Yes. Thank you very much, everyone. Just wanted to confirm your, sorry, I might have missed it, your guidance for the FFOs this year per share. I think it's towards a minimum of EUR 0.54. And my point is around, are you taking into account the benefit of the EUR 1.7 billion cash you have in your balance sheet on the earnings, the income you're going to get from that at a kind of a 3% return, which is about EUR 12 million per quarter? Is that taken into account in this guidance? And why do you need to lower it from the 0.59 or 0.58 that the market is currently forecasting?

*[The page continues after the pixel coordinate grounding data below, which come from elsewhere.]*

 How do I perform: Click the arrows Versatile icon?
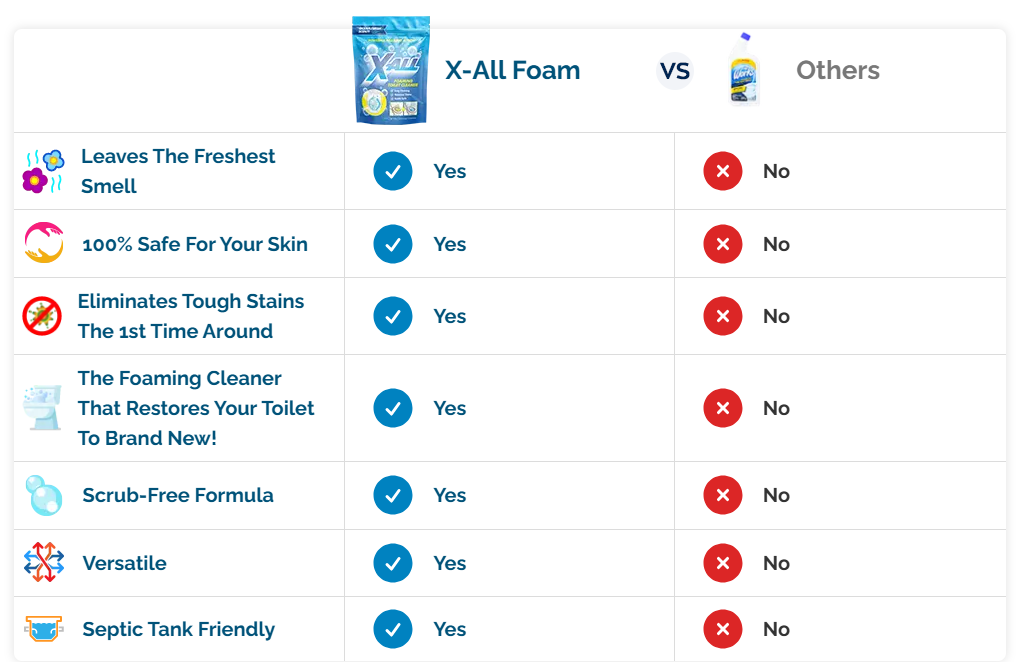click(44, 563)
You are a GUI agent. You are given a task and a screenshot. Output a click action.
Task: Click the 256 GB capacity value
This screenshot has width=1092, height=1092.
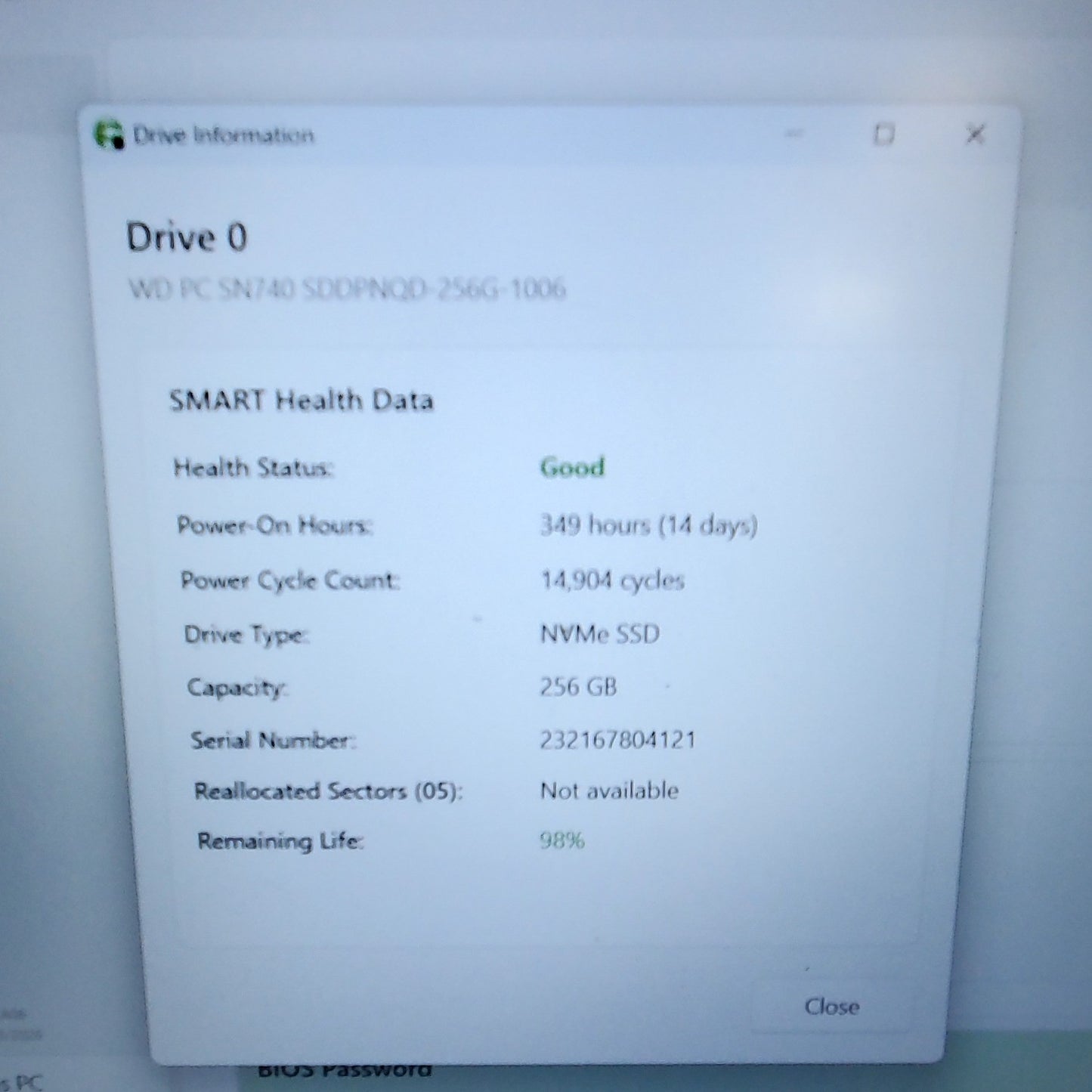578,686
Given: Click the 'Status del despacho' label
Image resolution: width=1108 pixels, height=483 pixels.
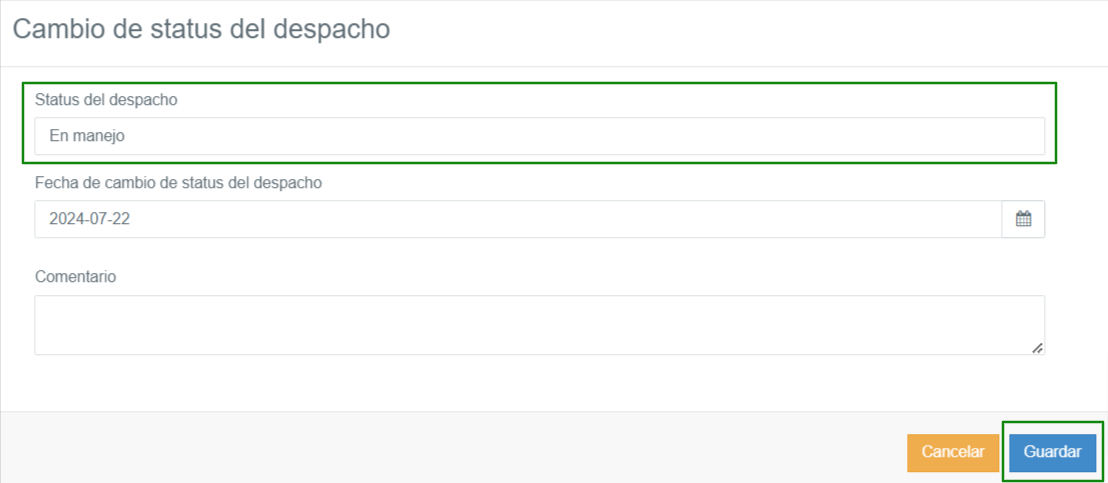Looking at the screenshot, I should click(106, 100).
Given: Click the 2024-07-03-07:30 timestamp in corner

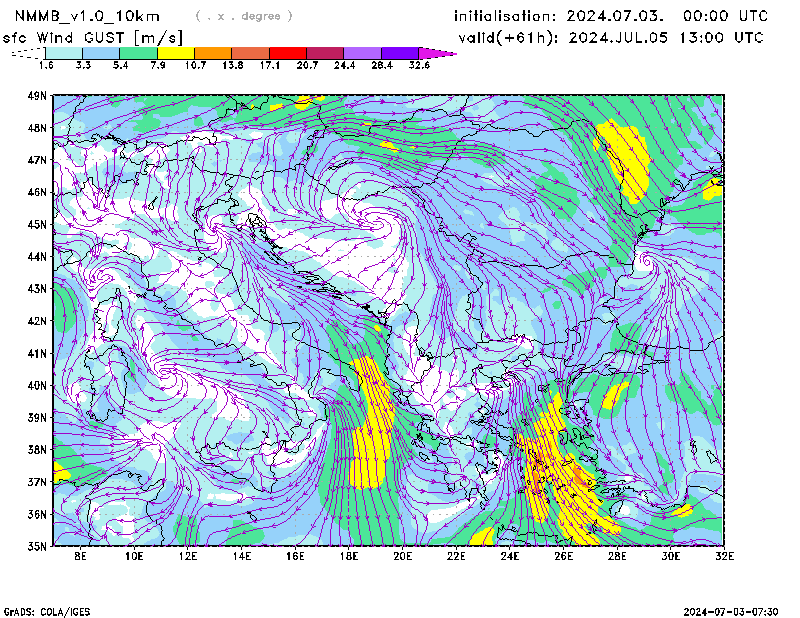Looking at the screenshot, I should point(737,610).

Look, what the market is forecasting, Marc, I believe, is an average that has been created by computer. I mean, I don't know about Bloomberg or I don't know, but I believe it is a mix between the former share count and the new share count because with the new share count, getting to 58 would be impossible because remember, we have just caused a 20% dilution to the share count of the company, which translates into a 17% dilution in returns, so our guidance for year 24 with the former share count was 58, then we upped it to around 60, and in reality, we were running a little bit more towards 61, maybe 61, 62 in a very good day, but I don't think so, and if you apply a 17% dilution to those figures, it is impossible that you get to 58 or 57 or 59.
So the number is 54, which corresponds more to 0.6 weighted, averaging the number of months we have been with one result and one share count and with the other share count. We will, of course, try to improve it because that 0.60 is below what we were running for, 61, maybe 62 in a good day, so we will try to improve it, but don't expect miracles. I mean, we can improve it to maybe 55, but we are going to be far from that 58 or 59 that some people are telling us.
To make sure that we are not missing anything here, what number of shares are you taking into account on average over the year? Is it a full number of shares or it's an average weighted average number of shares you're taking into account for that calculation?
Total number of shares as of today.
Okay.
Claro, claro. We are talking about number of shares as of today, not weighted because weighted is bullshit. I mean, you cannot be paid dividend based on weighted. We have to pay dividend based on real. So we always talk real, okay?
Okay. So that's where the difference comes from. Okay. So effectively, you're taking the 564 million shares, total number of shares instead of the 510 weighted average number of shares, which is where the difference comes from. Okay. Fine. And I do agree with you on the dividend. The dividend makes absolutely sense. No doubt about it. But on the FFO per share, you have effectively created on the six months of new shares, you're going to get six months of additional cash or income from your EUR 900 million cash you raised. That's what I wanted to make sure. Okay. So that's where the difference comes from. Thank you very much, Ismael. Very clear.
Fantastic, Marc. Thank you.
You're welcome.
Okay. So there are no more questions. We thank you all for joining today's call. And as always, we remain at your disposal if you have other questions afterwards. Thank you very much and have a great weekend. Bye-bye.